BENEFITS - TENNESSEE

Gertsch v. City of Martin, Tenn.

United States District Court, W.D. Tennessee, Eastern Division - April 17, 2014 - Slip Copy - 2014 WL 1572786

Former city firefighters initiated an action against the City of Martin, Tennessee, alleging deprivation of their property rights without due process of law in violation of 42 U.S.C. § 1983 as well as common-law breach of contract.  Plaintiffs were eligible for retirement benefits through, and had properly enrolled in, the Tennessee Consolidated Retirement System (TCRS).

The City recognizes an employee’s unused, accumulated sick leave as creditable service and reports the unused sick leave to TCRS when an employee applies for retirement benefits.  City firefighters worked twenty-four hour shifts.

The TCRS requires participating municipal employers, such as the City, to report the unused sick leave of certain types of employees, including firefighters, in days rather than in hours, but, as far as the TCRS is concerned, there is no standard formula for municipalities to convert unused sick hours to days.  In reporting Plaintiffs’ respective days of unused, accumulated sick leave to TCRS, the City converted every twenty-four hours of unused sick leave into one day.  Plaintiffs argued that the City should have converted every twelve hours of unused sick leave into one day.
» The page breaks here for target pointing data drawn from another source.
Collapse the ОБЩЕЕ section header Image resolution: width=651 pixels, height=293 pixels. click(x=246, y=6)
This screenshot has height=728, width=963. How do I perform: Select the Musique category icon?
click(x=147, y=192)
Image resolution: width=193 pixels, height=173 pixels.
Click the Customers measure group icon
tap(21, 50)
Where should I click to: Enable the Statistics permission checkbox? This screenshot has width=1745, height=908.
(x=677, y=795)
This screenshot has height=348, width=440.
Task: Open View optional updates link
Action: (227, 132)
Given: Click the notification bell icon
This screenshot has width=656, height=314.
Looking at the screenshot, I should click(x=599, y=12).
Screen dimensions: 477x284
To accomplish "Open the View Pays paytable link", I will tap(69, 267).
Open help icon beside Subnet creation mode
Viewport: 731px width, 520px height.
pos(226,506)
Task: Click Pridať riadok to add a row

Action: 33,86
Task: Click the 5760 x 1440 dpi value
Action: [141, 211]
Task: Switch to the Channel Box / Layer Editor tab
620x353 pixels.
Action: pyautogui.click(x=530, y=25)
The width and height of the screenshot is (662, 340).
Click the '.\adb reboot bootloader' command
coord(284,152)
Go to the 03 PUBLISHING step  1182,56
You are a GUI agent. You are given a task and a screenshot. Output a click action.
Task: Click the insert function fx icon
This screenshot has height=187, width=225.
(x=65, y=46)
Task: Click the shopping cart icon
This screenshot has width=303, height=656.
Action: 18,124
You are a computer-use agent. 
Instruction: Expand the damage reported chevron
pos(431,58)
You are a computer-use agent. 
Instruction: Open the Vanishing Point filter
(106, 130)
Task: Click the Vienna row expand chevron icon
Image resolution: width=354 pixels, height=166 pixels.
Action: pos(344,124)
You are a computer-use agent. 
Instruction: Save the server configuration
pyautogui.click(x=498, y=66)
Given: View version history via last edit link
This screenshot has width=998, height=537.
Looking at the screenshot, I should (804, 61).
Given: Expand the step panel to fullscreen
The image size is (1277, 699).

The court dismissed Plaintiffs’ breach of contract claim, finding that the personnel policy upon which they relied was not a contract.

The court also found that the entitlement Plaintiffs claimed—to a specific formula for counting their unused, accumulated sick leave toward creditable service—was to a process, rather than substance, and was therefore not a property interest protected by the Fourteenth Amendment.